Scar-tissue formation is the body’s basic response to injury. Tissue damage triggers the deposition and cross-linking of fibres composed of the protein collagen, which helps to preserve the structural integrity of the wounded area. When affected by chronic disease, the liver continuously attempts to heal damaged tissue. A build-up of scar tissue can then become a problem.
1. The healthy liver filters blood from the digestive system, helps to maintain the body’s nutrient balance, breaks down toxic substances and drugs, and makes numerous essential proteins and hormones.
2. During fibrosis of the liver, a collagen-rich extracellular matrix — a network of material that fills the space between cells — replaces healthy tissue, leading to the formation of scar tissue.
3. Fibrosis can progress to cirrhosis, in which scar tissue increasingly disrupts blood flow in the liver and compromises the organ’s functions. This can lead to liver failure and even death.
4. People with cirrhosis have an elevated risk of developing liver cancer1 — the leading cause of death in those with asymptomatic cirrhosis. Individuals with the viral liver infection hepatitis C, which leads to cirrhosis, have the highest risk: up to 30% of infected people in Japan will develop cancer in the five years that follow diagnosis1. Treating the underlying disease reduces a person’s risk, but it remains elevated2.
Oxygenated blood enters the liver through the hepatic artery, and deoxygenated but nutrient-rich blood enters through the hepatic portal vein from the intestines. The incoming blood mixes in structures known as sinusoids, which are lined with endothelial cells and hepatocytes — cells that carry out most of the liver’s functions. Blood then leaves the liver by the central vein.
Road to fibrosis
Fibrosis is mediated by myofibroblasts. These contractile cells secrete various proteins into their surroundings, contributing to the extracellular matrix. In the liver, most myofibroblasts are derived from hepatic stellate cells (HSCs). Fibrosis is a common response to liver injury. The three main causes of cirrhosis — and therefore damage to the liver — are viral hepatitis, alcoholic liver disease and, increasingly, non-alcoholic fatty liver disease (see go.nature.com/2ilk1zj). Less common conditions, such as obstruction of the bile duct and autoimmune and genetic disorders, also contribute.
1. HSCs reside in the space of Disse, which lies between the hepatocytes and endothelial cells of the sinusoid. Inactive HSCs store vitamin A and help to maintain normal liver function.

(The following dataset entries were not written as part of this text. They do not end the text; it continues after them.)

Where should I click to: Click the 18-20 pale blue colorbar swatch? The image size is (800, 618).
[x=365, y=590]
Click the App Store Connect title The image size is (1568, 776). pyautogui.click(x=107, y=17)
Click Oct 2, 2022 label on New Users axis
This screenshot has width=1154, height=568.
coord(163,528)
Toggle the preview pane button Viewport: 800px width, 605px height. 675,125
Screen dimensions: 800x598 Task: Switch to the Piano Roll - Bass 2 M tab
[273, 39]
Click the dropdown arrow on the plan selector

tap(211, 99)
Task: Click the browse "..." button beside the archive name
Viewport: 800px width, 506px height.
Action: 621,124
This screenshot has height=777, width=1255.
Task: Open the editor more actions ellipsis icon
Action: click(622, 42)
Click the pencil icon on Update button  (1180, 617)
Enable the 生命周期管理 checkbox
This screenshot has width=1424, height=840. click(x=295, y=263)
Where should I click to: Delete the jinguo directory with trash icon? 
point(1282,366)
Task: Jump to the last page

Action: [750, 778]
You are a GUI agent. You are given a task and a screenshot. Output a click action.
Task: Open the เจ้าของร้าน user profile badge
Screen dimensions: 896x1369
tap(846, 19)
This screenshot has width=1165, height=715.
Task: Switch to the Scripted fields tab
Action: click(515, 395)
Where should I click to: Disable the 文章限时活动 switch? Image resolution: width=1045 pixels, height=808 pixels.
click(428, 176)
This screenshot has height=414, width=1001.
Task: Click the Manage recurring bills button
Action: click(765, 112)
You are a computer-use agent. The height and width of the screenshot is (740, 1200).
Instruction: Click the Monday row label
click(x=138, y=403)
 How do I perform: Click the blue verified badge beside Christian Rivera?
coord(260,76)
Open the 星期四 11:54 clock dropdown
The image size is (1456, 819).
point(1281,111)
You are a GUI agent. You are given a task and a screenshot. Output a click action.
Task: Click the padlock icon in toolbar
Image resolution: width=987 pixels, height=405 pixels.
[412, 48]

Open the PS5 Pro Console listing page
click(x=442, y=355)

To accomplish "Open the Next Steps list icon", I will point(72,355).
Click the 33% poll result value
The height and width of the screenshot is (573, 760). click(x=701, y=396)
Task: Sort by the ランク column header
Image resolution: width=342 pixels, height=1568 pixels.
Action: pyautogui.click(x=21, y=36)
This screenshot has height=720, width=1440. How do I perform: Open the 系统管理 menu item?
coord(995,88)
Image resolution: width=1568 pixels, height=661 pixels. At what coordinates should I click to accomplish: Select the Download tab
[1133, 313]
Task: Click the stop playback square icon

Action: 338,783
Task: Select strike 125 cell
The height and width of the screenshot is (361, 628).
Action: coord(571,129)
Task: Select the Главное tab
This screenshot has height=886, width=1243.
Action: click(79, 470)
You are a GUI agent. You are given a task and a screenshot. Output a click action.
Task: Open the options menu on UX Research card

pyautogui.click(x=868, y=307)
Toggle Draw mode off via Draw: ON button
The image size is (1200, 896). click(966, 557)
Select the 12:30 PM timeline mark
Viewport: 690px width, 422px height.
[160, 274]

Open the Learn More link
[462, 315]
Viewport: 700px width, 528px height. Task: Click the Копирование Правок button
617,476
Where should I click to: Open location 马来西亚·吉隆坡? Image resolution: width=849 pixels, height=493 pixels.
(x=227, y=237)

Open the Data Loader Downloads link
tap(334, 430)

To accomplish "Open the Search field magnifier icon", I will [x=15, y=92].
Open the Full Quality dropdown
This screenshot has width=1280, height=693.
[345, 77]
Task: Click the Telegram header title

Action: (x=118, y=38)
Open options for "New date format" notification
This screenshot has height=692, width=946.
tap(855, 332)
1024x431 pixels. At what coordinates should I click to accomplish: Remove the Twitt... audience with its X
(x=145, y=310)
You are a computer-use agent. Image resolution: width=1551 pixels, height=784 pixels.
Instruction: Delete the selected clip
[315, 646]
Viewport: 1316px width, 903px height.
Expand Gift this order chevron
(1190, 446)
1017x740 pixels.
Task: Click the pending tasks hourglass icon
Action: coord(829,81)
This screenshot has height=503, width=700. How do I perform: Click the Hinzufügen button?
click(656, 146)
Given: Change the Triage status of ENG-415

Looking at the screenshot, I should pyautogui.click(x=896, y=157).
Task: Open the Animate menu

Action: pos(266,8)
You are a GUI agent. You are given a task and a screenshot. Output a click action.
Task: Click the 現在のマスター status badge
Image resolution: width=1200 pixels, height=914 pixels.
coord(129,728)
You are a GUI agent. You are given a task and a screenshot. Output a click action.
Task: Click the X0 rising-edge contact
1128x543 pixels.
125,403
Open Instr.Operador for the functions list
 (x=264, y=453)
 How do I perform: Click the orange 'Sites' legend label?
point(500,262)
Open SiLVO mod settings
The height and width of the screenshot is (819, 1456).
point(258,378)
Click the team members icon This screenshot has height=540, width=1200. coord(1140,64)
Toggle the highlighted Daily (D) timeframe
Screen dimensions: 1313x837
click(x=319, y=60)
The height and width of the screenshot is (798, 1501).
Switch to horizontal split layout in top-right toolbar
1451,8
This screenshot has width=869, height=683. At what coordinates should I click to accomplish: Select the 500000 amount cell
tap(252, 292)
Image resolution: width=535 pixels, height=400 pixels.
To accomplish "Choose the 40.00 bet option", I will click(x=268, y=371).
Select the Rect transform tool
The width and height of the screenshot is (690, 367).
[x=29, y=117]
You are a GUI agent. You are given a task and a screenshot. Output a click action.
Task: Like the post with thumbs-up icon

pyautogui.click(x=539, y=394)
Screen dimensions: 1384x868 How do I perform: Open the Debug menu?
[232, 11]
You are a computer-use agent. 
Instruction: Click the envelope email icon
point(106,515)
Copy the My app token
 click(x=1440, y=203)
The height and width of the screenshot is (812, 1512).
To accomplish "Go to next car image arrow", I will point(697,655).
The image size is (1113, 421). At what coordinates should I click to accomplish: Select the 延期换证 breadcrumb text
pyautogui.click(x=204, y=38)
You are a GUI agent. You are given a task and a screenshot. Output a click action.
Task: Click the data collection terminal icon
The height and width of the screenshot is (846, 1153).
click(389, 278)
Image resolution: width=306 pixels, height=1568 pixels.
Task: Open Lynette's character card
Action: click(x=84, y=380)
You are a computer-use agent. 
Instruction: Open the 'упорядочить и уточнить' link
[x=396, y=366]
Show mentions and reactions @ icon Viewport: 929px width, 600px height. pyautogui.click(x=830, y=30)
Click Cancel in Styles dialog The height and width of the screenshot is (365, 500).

2. When the liver is injured, HSCs are activated by signalling molecules released by several cell types. These include damaged hepatocytes, the liver’s resident immune cells (a type of macrophage called Kupffer cells), infiltrating immune cells and other activated HSCs. HSCs then transform into myofibroblasts.
3. Myofibroblasts contract and exert tension on damaged tissue. They secrete collagen fibres and proteins such as elastin, which start to form scar tissue.
4. Collagen fibres accumulate and become cross-linked, stiffening the scar tissue.
Quest for treatments
The body’s innate ability to undo liver fibrosis means that tackling the underlying cause — with antiviral drugs or by reducing alcohol intake, for instance — can help to resolve scarring. But there is also a need for drugs that directly target the fibrotic process to halt or even prevent scarring, and thereby lessen liver damage.
Shoot the messenger
Drugs that prevent fibrosis-promoting signalling molecules, such as cytokines, from reaching HSCs are being investigated. Cenicriviroc, a small molecule that blocks two types of cytokine receptor, is now in phase III clinical trials. Small molecules that target other receptors, and antibodies that bind to secreted messengers, are also being explored.
Interfere with integrins
Integrins are cell-surface receptors that are activated by cell–extracellular matrix or cell–cell interactions. They can have multiple profibrotic effects. Integrins αvβ1 and αvβ6 have emerged as especially exciting targets for the treatment of liver fibrosis, and numerous small molecules and antibodies that inhibit integrins are approaching phase I trials.
Destroy the matrix
Small interfering RNAs (siRNAs) that halt collagen synthesis by binding to collagen- encoding messenger RNA are being pursued. An siRNA targeted to HSCs that suppresses a protein needed for collagen to mature has completed phase I trials. Drugs that block collagen cross-linking enzymes or inhibitors of enzymes that digest collagen might also aid scar breakdown.
Drugs that block intracellular signalling pathways that maintain HSC activation, or mimic signals that promote the death of myofibroblasts or their reversion to HSCs, are being sought to speed the resolution of fibrosis.
Bring on fresh players
Clinical trials that introduce stem cells into the liver have failed to induce therapeutic effects. But in the mouse liver, macrophages have been shown to produce strong antifibrotic effects8 — phase I trials are under way.
Challenges to overcome
Liver fibrosis tends to progress over decades. Clinical trials can therefore take years to complete and often require many participants. But researchers are searching for biomarkers in blood that indicate changes in the rates of scar formation and breakdown. These molecules could reveal within a matter of weeks whether potential drugs are working.